Russia has denounced the deployment of U.S. Patriot missiles in Poland as detrimental to regional security and trust.
“Such military activity does not help to strengthen our mutual security, to develop relations of trust and predictability in this region,” said the Foreign Ministry in a statement carried by the Itar-Tass news agency.
A battery of U.S. Patriot air defence missiles, to be manned by up to 150 U.S. troops, arrived on Sunday in Morag, a small town in north-eastern Poland just 60 km from the Russian enclave of Kaliningrad.
“We have stated more than once that we do not understand the logic and focus of cooperation between the U.S. and Poland in this sphere,” said the statement.
It is the first deployment of U.S. surface-to-air missiles so close to Russia's borders.

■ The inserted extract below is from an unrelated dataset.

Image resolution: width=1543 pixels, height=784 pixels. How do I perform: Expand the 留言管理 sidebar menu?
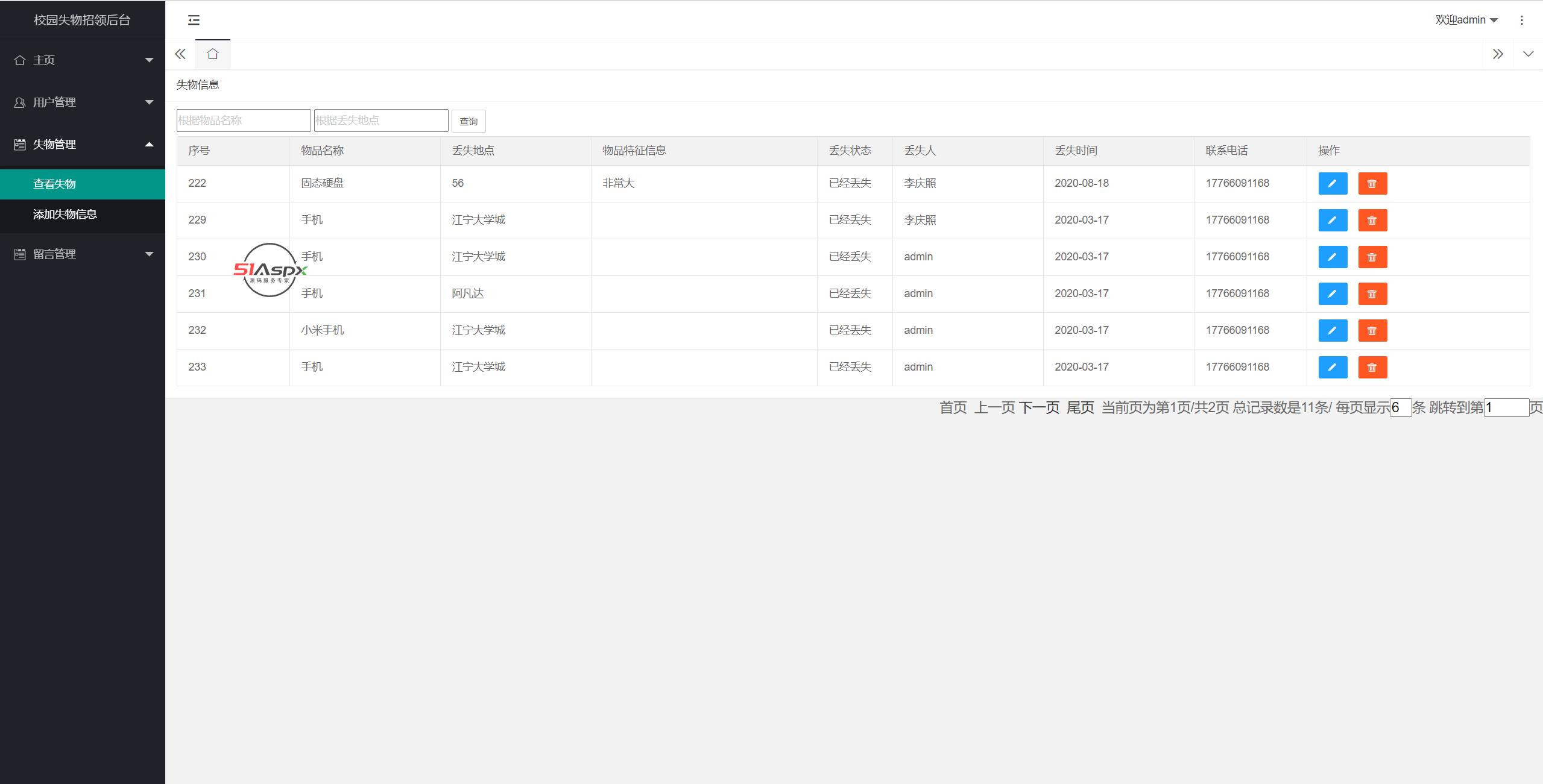click(x=83, y=254)
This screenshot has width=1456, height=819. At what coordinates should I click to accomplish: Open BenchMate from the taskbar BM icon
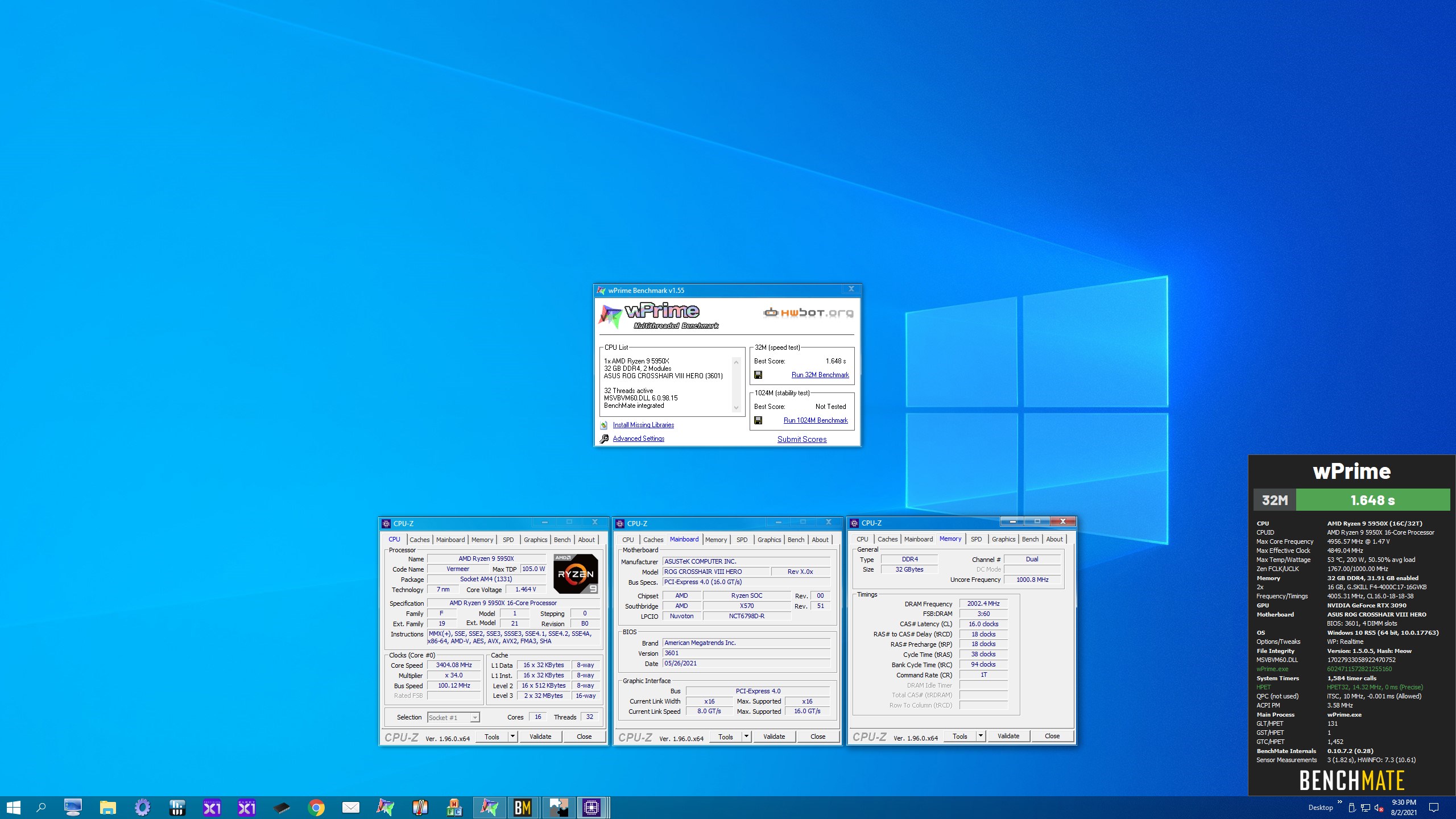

The missiles will be able to shoot down aircraft and missiles over the entire Kaliningrad region, according to Russia's NATO envoy Dmitry Rogozin.
Temporary deployment
Moscow said its questions to Washington and Warsaw had gone unanswered, as had its request to move the missile site farther from the Russian border. The Pentagon said the main purpose of the temporary deployment is to teach the Polish military to operate the advanced guided missile system.
However, in 2012 the Patriot base will become permanent.
Under President Barack Obama's reconfigured missile defence plan for Europe, Poland is also expected by 2018 to host SM-3 missile interceptors capable of shooting down Russian ballistic missiles.